Exercise inputs section start

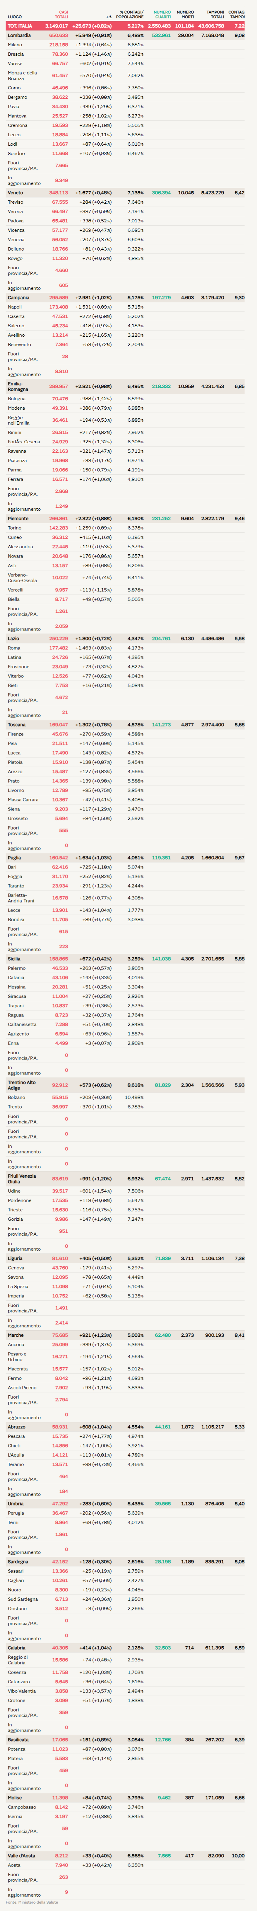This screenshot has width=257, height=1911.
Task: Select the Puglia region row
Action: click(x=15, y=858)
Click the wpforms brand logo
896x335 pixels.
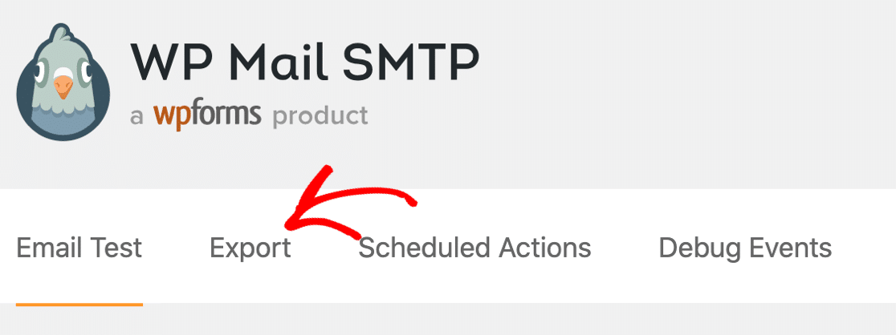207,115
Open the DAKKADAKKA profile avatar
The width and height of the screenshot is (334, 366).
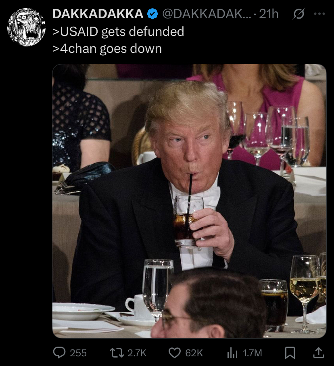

Exercise inputs section end

> _What is being asked_
Could you return each line, unchanged, from the line containing "Click the wpforms brand logo" through the last line of the entries above, leaving out the pictures?

> _Answer below_
Click the wpforms brand logo
896x335 pixels.
207,115
Open the DAKKADAKKA profile avatar
The width and height of the screenshot is (334, 366).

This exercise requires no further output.